You must verify a migration before applying it to production. Run it against data that is close to real data in development and staging environments, and measure the execution time and lock impact. The assumption "it ran fine locally, so it must be fine" is the most dangerous one.

The three pillars of a safe migration

Reversible Small Verified

| | |

reverse ready split into units run on staging

| | |

+----------------+-----------------+

|

safe deployment

Versioned Migrations

The heart of modern migrations is managing every change as a versioned file. Connecting directly to the database console and running SQL by hand is untraceable and hard to reproduce. Instead, keep migrations in version control alongside your code.

File Naming Conventions

Most tools follow a naming convention that uses a timestamp or sequence number as a prefix. This makes the execution order of migrations unambiguous.

migrations/

V20260601120000__create_users_table.sql

V20260602093000__add_email_index.sql

V20260603140000__add_last_login_column.sql

V20260604101500__backfill_display_name.sql

Tools like golang-migrate manage up and down files as pairs.

migrations/

000001_create_users_table.up.sql

000001_create_users_table.down.sql

000002_add_email_index.up.sql

000002_add_email_index.down.sql

Example Migration Files

Each migration file holds only one logical change. Below is an example of an up file that creates a users table and a down file that reverses it.

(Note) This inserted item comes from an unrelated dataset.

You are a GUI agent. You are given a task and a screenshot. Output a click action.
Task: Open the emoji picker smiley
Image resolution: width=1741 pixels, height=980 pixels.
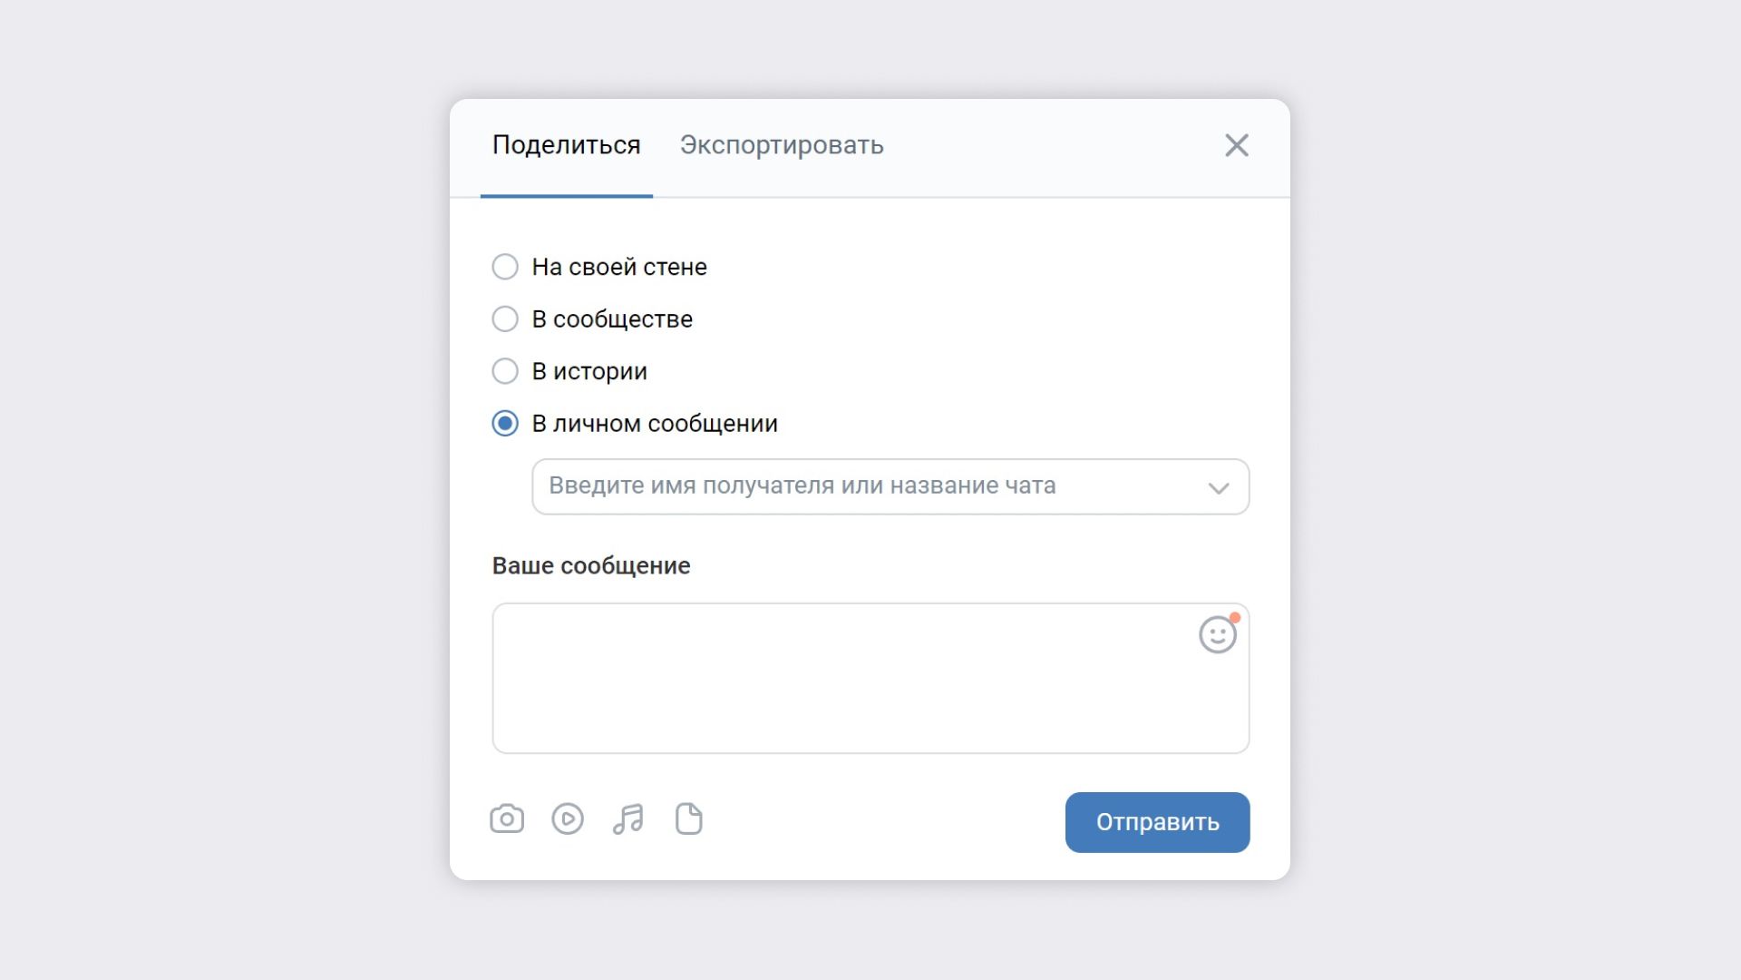coord(1217,634)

-- 000001_create_users_table.up.sql

CREATE TABLE users (

id BIGINT GENERATED ALWAYS AS IDENTITY PRIMARY KEY,

email VARCHAR(255) NOT NULL UNIQUE,

username VARCHAR(100) NOT NULL,

created_at TIMESTAMPTZ NOT NULL DEFAULT now(),

updated_at TIMESTAMPTZ NOT NULL DEFAULT now()

);

CREATE INDEX idx_users_username ON users (username);

-- 000001_create_users_table.down.sql

DROP TABLE IF EXISTS users;

The Migration History Table

To track which versions have been applied, migration tools keep a dedicated history table inside the database. Flyway uses a table called flyway_schema_history, and Liquibase uses one called databasechangelog. Thanks to this table, the tool can run only the migrations that have not yet been applied.

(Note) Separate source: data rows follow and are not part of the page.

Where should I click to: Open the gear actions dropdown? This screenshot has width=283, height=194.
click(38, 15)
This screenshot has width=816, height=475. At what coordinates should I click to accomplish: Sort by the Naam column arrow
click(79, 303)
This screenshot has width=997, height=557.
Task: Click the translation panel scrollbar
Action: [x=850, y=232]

flyway_schema_history (conceptual)

installed_rank | version | description | success

---------------+---------+----------------------+--------

1 | 1 | create users table | true

2 | 2 | add email index | true

3 | 3 | add last login col | true

Forward-Only vs Rollback

There are broadly two philosophies for reversing migrations.

The Rollback Approach

The rollback approach prepares a reverse script (down) for every migration, and runs it to return to the previous state when something goes wrong. It is intuitive, but it has a trap. A migration that deletes or transforms data often cannot be perfectly restored by a down script, because, for example, dropping a column and adding it back will not bring back the data it contained.

The Forward-Only Approach

The forward-only approach never goes backward. When something goes wrong, you add a new migration that fixes it. If you created a bad column, instead of reverting it you write a new migration that cleans it up. Many teams prefer forward-only in large production environments because the safety of down scripts is hard to guarantee.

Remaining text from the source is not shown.